Prasad agrees that there are technologies that don't make sense for use on the road. The idea is to find solutions that people will find useful and won't cause a distraction, he said. The goal of SYNC was to make the technology that drivers want access to -- such as cellphones and music -- safer to use. If there are certain health tools patients could find useful, Ford wants to create safe access to them as well, he said.
The Insurance Institute for Highway Safety said tests have been unable to show any benefit to hands-free devices.
"Hands-free phones may eliminate some of the physical distraction of handling phones, but the cognitive distraction from phone conversations remain," the institute said in an online question-and-answer forum on its website.
Anand K. Iyer, PhD, president and chief operating officer of WellDoc, said the way the drivers interact with the technology could make them safer.
Iyer said, if a driver has a low glucose reading a half hour before he or she gets into the car, the system would ask questions gauging the ability to drive. For example, it would ask if the level was measured since the last reading or if the driver had eaten since then. The driver would have the ability to do the reading again and get feedback on whether it's safe to drive.
William Kaiser, professor of engineering and co-director of the UCLA Wireless Health Institute, said having the ability to do health monitoring in the car might help some patients remain compliant.
"At home and in the workplace, people are distracted," he said in his keynote address at a Ford media event to demonstrate the devices. The technology allows them to exploit the downtime they have in the car, he said.

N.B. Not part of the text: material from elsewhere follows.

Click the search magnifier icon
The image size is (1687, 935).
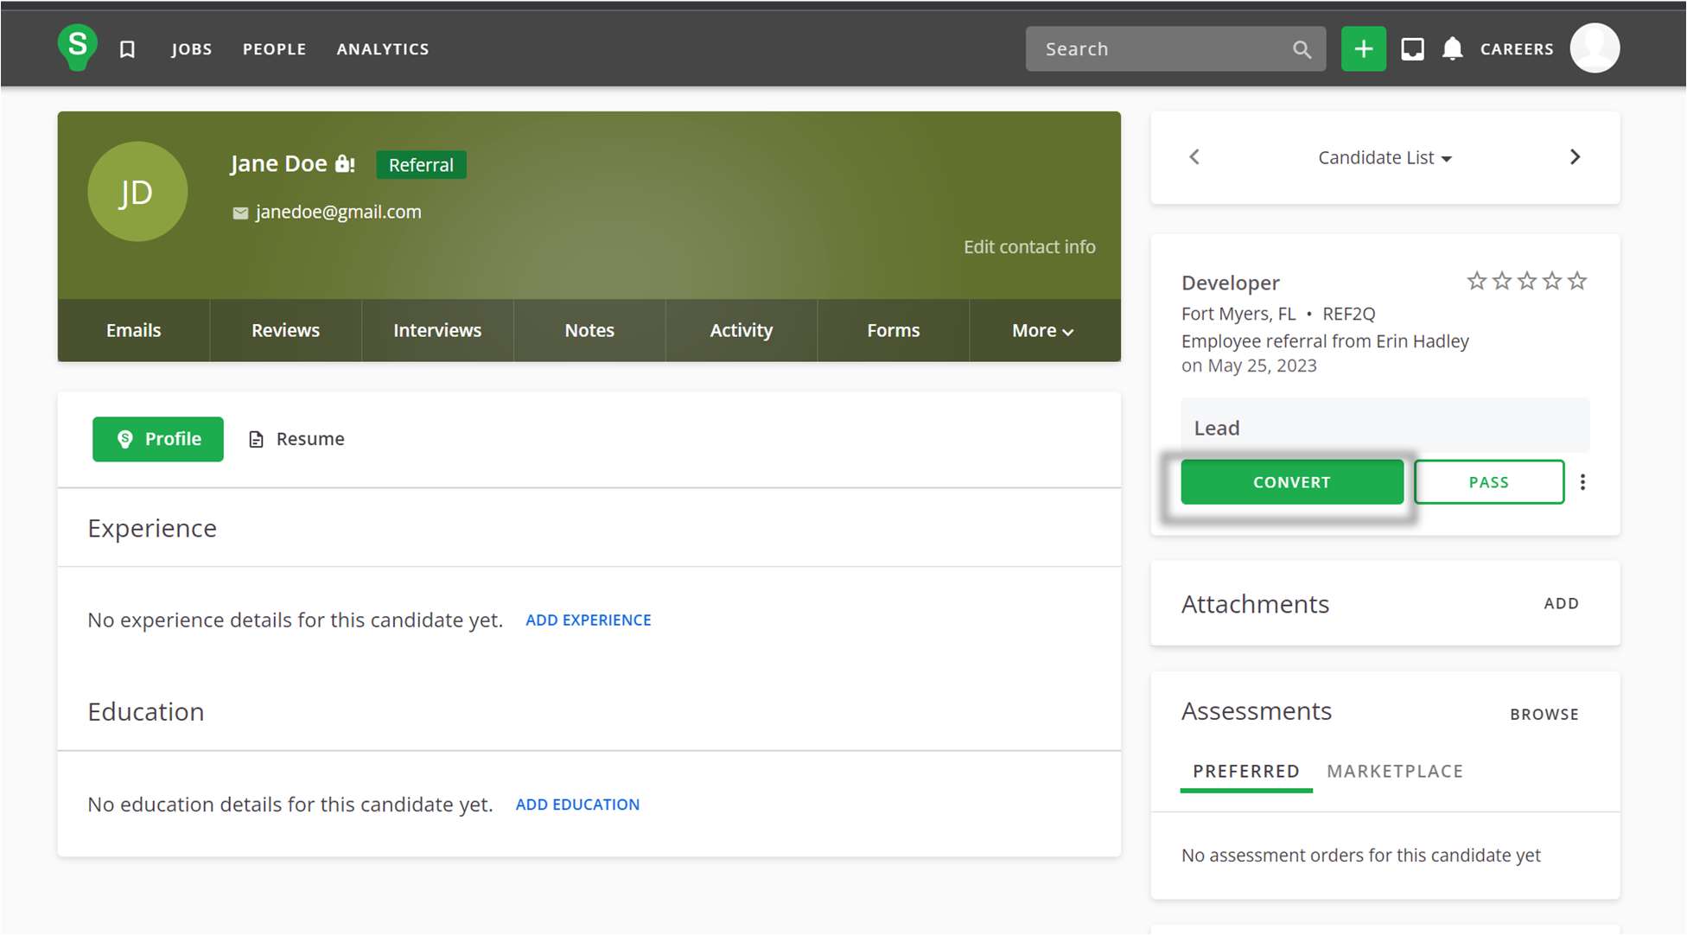[x=1302, y=49]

Iyer said physicians need not worry that their patients' constant access to information will result in being overloaded with information. He said WellDoc was created as a way for patients to receive real-time feedback from FDA-approved technology. The data is then placed in a logbook that physicians can access at their leisure, usually when they see the patient.
This constant monitoring actually will help physicians, he said. They will have a clearer picture of what's going on with a patient by eliminating the monitoring gaps created by the time patients spend in the car, he said.
"What is so logical now would have been in the realm of unthinkable five years ago," he said.